Par extension, l’œuvre nous fait penser aux Tamouls embauchés pour aller travailler aux Antilles françaises des siècles plus tard. Ils n’étaient pas partis avec des graines, mais avec le savoir nécessaire pour recréer leur gastronomie à partir des plantes qu’ils trouveraient sur place.

La phrase inscrite sur la couronne de la femme de la murale de l’atelier de Maliciouz confirme selon moi mon voyage historique : « On fait ce qu’on peut avec ce qu’on a et avec ce qu’on a on fait ce qu’on veut. »

Tout comme les autres femmes des œuvres de l’exposition, la femme d’Équinoxe X porte des bijoux en or. Certaines femmes portent des brassards, d’autres ont deux fois les oreilles percées, l’une porte un anneau au septum tout en ayant le nez percé. Il faut aussi préciser que les manucures de ces dames sont impeccables.

Équinoxe XVII

Équinoxe XVII nous replonge dans le roman de Raphaël Confiant, Madame St-Clair, Reine de Harlem publié aux Mercvre de France. Cette œuvre est la plus grande de la série et elle mesure 48 x 60 pouces.

La femme d’Équinoxe XVII est également couronnée de fleurs. Les yeux fermés, elle se délecte d’un poteau de cannabis qu’elle tient de la main gauche. La fumée du poteau est rouge sang. Deux bagues à l’index et un à l’annulaire enjolivent cette main.
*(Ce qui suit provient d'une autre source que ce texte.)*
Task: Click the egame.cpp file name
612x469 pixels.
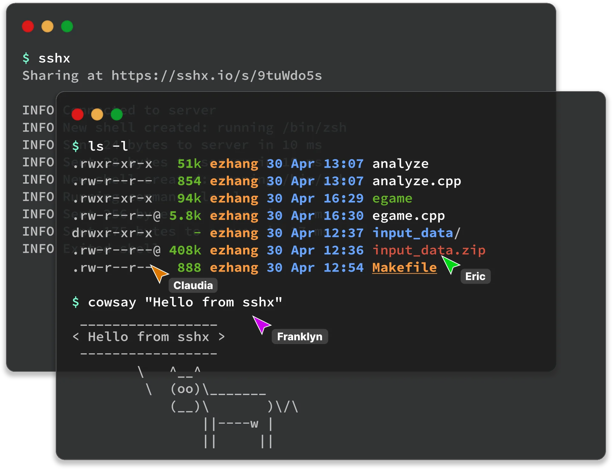Action: pyautogui.click(x=408, y=216)
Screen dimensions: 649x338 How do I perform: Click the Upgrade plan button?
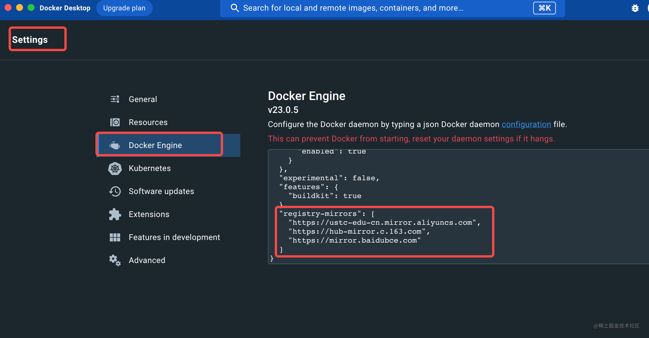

Quatre bracelets en or ornent le poignet gauche. Le bras droit est plié sous la poitrine de la femme comme pour cacher l’absence d’un sein. Tout d’un coup, je pense aux Amazones et aux femmes qui ont survécu au cancer du sein. La femme d’Équinoxe XVII porte également trois bracelets en or au poignet droit et des bagues à son auriculaire et son annulaire. Deux oiseaux blancs semblent attirer par l’énergie dégagée par la femme, l’un se pose sur son épaule gauche, l’autre sur sa main droite. La présence des oiseaux me donne le sentiment que cette femme est loin d’être impitoyable et cruelle comme l’était Madame St-Clair, le personnage du roman de Raphaël Confiant. Bien malgré elle Madame St-Clair était une précurseure de l’affirmation féministe afro-américaine, qu’en est-il de notre personnage ?

Le personnage d’Équinoxe XVII se veut être une femme gangster comme le confirme Maliciouz. Elle s’impose au milieu des multiples femmes caractérielles présentées au cours de l’exposition. Elle a d’ailleurs son propre mur. Maliciouz la présente comme la Matriarche de cette série.

Dans le New York des années 1920-1940, Stéphanie St-Clair s’enrichit et devint une icône à Harlem, mais aussi dans nombre de ghettos noirs du nord des États-Unis. L’atelier de Maliciouz se trouve dans le Nord-Est de Montréal, à Saint-Michel.

« Ghetto » est un terme que les personnalités politiques ne veulent guère entendre à Montréal et pourtant bon nombre de personnes résidant dans certains quartiers ont l’impression d’être des citoyens de seconde zone, d’autant que l’emphase est souvent mise sur ce qui va mal dans les communautés noires.

On constatera que la taille de la toile est à la mesure de ce que l’on présente dans les médias notamment. Les histoires de succès y sont rarement présentées aux dires de certains.

En tout cas, la femme d’Équinoxe XVII est bien visible et ne cache pas sa prospérité, tout comme les autres personnages féminins de l’exposition. Mais en quoi serait-elle une femme gangster mise à part son attitude ? Laissons-lui sa part de mystère.

Maliciouz souligne qu’il n’y a souvent qu’un type de richesses qui est valorisé dans les communautés noires. Cependant la propriété intellectuelle, les arts sont aussi des valeurs nobles comme nous le prouve si bien Maliciouz, qui s’affirme en tant qu’artiste indépendante de surcroît.